◆ **TEXT UNDER STUDY**:
-*-*-
Creative Fusion: The Lord Can’t Make You Burn

SPEAKERS:

Adib Dada | Lebanon

Monica Lewis-Patrick | Detroit

Kizito Johnson | Uganda

Sadhu Johnston | British Columbia

PechaKucha founder Mark Dytham | Tokyo

ORGANIZATION:

PechaKucha Night Cleveland

 

PechaKucha Night Cleveland marks the 50th anniversary of the Cuyahoga River fire with presentations on the next half-century of water conservation.

 

Aerial photo of the Cuyahoga River by Michael Tsegaye (Ethiopia) Courtesy of the Cleveland Print Room

An unfolding environmental disaster may seem like a poor backdrop for a romantic scene, but by the end of Crooked River Burning, Mark Winegardner’s 2001 novel, it makes perfect sense. The story of would-be lovers David and Anne is woven through the history of Cleveland in the middle third of the twentieth century, and is as much about love of place as it is love of another person. And as anyone who loves Cleveland knows, the city was once so despoiled that water sometimes caught fire—most famously in June 1969.

There is a certain symmetry, too, to marking the event that launched both a thousand jokes and, arguably, the modern environmental movement. Not as a “rebranding” exercise—that’s been done—but as an occasion to look forward, to the next fifty years of conserving the most precious resource on the planet. “Waterways” is the theme of Global PechaKucha Night, happening June 20 (two days shy of the fiftieth anniversary of the last fire) at Jacobs Pavilion at Nautica (on the very same river).

For the uninitiated, PechaKucha is a presentation style with tight rules: 20 images, with 20 seconds of narration for each. The format originated in Tokyo in 2003. The name comes from a Japanese term for “chit chat,” and is pronounced any number of ways.

“I don’t care how you pronounce it, as long as you show up,” says local organizer Michael Christoff, whose version sounds like “pe-CHUK-uh.” Christoff and Aseem Garg founded PechaKucha Night Cleveland in 2008. Today there are more than 1,100 chapters around the world, but Cleveland’s is one of the longest running.

“Like all good ideas do, it started at a bar,” Christoff explained in his own presentation marking PKCLE’s tenth birthday. He and Garg were discussing Cleveland’s many creative communities, and how cut off from each other they seemed to be. “Our communities were supporting themselves, but not one another.”
-*-*-
◆ **ASSIGNED TASK A**:
From the PechaKucha Night text, list every speaker together with the place given for each.
◆ **ASSIGNED TASK B**:
Change the passage of the PechaKucha Night text that opens with "For the uninitiated, PechaKucha" and closes with "number of ways.", putting "small talk" wherever "chit chat" appears, and give the whole passage.
-*-*-
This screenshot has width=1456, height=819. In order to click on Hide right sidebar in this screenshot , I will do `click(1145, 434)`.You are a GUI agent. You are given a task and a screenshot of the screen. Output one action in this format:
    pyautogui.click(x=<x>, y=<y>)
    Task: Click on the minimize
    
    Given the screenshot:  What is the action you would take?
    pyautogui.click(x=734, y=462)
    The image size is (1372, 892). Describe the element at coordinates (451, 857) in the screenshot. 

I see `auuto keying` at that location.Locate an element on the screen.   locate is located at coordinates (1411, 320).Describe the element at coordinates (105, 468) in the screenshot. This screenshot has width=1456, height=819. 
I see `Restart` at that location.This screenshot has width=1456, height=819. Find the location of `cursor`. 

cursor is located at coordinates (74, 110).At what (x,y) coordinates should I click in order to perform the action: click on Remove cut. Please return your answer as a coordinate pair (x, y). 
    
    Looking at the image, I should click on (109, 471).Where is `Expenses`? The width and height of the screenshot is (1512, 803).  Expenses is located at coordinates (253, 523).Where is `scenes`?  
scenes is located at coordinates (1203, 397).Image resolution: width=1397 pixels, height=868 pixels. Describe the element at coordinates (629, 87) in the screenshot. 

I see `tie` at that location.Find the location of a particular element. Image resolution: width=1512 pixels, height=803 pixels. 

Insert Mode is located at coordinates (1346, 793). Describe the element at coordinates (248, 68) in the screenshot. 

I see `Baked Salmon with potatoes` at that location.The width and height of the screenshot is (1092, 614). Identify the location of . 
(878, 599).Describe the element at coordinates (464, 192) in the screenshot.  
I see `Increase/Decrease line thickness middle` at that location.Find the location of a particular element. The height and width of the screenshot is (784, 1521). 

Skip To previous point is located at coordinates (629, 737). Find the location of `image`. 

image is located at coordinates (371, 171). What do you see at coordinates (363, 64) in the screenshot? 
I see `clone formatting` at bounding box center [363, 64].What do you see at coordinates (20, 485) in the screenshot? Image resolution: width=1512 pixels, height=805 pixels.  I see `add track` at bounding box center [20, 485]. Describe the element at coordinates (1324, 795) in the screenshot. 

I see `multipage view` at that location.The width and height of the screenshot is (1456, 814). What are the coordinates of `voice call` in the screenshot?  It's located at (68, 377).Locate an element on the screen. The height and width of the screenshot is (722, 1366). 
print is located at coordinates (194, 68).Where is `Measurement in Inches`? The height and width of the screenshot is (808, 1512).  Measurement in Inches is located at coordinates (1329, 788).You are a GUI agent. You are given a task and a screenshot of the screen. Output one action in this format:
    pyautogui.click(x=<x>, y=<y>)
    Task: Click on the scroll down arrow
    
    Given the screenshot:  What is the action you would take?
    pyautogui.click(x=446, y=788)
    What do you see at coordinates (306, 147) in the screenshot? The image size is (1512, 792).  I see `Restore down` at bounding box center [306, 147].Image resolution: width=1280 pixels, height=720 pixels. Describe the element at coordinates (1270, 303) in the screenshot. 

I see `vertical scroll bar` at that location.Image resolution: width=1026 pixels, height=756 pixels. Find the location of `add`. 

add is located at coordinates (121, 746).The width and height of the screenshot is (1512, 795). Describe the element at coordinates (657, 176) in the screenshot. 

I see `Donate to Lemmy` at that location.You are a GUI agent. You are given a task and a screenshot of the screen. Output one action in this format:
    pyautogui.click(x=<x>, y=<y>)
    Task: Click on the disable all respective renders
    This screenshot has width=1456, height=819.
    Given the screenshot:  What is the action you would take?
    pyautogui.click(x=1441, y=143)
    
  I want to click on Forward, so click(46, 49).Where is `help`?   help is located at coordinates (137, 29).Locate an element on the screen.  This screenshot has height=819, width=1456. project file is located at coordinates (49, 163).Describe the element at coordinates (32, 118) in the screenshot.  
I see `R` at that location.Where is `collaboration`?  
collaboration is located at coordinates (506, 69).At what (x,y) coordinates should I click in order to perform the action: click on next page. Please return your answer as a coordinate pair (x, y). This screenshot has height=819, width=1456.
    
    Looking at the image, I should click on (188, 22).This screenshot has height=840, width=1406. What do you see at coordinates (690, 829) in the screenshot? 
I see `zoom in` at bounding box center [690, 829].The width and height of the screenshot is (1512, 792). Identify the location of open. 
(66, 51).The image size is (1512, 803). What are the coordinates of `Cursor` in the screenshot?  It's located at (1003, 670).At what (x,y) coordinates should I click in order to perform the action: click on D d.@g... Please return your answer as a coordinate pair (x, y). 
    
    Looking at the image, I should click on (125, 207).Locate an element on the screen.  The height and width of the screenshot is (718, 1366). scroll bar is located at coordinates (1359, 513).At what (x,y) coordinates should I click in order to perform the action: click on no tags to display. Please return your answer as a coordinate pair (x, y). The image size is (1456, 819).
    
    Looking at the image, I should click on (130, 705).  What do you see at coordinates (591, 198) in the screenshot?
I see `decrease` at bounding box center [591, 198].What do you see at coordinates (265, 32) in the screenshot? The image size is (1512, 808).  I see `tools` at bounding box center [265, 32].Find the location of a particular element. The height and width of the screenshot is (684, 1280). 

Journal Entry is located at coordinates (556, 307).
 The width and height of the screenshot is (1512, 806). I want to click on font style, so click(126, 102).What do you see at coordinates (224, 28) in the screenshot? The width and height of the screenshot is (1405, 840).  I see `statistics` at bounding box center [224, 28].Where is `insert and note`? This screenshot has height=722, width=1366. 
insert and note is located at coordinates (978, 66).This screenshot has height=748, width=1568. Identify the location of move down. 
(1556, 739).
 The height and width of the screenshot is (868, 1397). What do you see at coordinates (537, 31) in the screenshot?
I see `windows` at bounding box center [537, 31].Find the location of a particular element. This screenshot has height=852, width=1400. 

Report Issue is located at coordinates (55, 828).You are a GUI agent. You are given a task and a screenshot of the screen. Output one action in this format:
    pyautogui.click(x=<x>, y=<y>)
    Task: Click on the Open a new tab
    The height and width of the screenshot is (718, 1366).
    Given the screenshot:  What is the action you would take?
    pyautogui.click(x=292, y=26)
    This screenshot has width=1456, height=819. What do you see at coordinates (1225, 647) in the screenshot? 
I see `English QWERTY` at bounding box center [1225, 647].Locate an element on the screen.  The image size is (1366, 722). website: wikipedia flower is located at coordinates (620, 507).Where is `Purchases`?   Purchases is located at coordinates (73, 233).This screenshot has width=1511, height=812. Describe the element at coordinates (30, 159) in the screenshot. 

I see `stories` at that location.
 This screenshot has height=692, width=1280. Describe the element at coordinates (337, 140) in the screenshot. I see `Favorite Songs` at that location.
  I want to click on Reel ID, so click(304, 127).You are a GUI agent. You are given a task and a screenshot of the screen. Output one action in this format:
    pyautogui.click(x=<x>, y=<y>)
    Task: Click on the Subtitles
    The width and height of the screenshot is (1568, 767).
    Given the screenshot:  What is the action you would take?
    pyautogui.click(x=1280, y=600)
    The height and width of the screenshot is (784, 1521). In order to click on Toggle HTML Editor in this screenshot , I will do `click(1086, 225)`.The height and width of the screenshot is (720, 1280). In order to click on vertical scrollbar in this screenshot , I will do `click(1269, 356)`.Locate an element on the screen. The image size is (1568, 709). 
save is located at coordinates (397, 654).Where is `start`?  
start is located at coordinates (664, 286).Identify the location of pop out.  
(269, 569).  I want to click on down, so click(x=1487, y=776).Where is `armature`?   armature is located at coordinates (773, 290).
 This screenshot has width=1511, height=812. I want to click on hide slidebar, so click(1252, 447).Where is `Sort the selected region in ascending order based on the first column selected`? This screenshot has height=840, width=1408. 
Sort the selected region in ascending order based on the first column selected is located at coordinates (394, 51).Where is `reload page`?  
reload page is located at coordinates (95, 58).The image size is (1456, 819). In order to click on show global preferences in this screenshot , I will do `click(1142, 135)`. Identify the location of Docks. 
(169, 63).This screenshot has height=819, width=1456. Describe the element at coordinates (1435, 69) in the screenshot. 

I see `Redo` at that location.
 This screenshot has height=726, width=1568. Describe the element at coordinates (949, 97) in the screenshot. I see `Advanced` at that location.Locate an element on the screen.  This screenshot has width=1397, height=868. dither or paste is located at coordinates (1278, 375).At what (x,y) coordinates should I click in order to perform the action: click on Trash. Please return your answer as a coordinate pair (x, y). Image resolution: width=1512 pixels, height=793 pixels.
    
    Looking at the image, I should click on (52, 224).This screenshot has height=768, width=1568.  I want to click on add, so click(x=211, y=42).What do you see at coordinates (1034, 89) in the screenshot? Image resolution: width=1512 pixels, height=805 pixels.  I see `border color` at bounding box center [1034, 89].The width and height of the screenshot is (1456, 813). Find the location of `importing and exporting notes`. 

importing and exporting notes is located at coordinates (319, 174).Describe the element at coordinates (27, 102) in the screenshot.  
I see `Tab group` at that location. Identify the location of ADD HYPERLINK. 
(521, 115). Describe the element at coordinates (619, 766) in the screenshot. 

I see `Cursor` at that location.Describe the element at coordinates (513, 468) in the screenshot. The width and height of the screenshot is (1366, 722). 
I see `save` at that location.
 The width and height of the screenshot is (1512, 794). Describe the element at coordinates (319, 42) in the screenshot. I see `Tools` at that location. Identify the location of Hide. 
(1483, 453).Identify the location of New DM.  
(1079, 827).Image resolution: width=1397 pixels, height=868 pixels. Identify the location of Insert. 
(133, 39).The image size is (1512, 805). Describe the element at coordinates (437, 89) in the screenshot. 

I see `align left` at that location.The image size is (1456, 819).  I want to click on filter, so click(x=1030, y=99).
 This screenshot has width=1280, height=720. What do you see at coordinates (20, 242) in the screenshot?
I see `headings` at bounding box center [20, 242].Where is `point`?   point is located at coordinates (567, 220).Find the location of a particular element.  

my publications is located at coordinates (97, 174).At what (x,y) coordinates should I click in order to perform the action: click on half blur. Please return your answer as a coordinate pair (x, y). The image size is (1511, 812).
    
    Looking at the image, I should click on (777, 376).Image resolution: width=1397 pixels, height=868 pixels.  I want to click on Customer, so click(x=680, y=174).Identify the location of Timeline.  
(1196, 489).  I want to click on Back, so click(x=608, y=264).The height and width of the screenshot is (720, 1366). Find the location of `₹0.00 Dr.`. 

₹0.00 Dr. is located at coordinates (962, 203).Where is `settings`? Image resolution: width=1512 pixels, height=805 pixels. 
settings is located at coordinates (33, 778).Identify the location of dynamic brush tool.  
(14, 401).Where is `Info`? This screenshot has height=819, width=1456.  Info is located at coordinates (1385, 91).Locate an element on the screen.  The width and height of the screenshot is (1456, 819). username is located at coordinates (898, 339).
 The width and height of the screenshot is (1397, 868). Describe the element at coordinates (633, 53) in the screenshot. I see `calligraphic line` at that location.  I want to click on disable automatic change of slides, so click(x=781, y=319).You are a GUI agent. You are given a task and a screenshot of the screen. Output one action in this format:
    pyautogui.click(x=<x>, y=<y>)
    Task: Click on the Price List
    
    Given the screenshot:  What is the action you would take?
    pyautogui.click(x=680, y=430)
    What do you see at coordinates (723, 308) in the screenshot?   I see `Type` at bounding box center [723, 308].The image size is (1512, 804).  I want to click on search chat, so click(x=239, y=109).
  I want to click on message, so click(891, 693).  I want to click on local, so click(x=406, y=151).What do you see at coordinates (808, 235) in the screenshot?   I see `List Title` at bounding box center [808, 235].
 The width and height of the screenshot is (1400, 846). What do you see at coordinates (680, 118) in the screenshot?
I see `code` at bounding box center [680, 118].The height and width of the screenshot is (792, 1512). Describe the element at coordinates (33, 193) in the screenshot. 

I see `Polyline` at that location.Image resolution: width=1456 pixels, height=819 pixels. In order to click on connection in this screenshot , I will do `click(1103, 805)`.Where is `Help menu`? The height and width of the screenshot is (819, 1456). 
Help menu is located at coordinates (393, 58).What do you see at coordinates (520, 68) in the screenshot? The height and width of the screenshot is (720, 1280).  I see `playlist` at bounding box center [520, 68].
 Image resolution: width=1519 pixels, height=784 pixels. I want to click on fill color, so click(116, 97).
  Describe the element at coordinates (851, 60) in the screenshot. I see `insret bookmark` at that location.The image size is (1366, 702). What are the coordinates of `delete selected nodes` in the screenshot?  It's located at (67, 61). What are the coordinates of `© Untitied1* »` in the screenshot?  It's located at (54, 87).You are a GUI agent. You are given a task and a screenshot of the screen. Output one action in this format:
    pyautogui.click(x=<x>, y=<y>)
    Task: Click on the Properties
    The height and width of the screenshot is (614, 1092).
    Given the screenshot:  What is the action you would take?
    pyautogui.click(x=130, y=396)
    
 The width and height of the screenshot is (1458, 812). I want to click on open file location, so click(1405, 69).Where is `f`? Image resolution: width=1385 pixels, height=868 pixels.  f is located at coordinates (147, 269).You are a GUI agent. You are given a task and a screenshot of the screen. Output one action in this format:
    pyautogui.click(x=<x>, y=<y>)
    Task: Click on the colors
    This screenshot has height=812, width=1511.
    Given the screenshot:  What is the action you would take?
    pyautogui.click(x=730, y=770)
-*-*-
◆ **RESPONSE AREA A**:
Adib Dada (Lebanon)
Monica Lewis-Patrick (Detroit)
Kizito Johnson (Uganda)
Sadhu Johnston (British Columbia)
Mark Dytham (Tokyo)

◆ **RESPONSE AREA B**:
For the uninitiated, PechaKucha is a presentation style with tight rules: 20 images, with 20 seconds of narration for each. The format originated in Tokyo in 2003. The name comes from a Japanese term for “small talk,” and is pronounced any number of ways.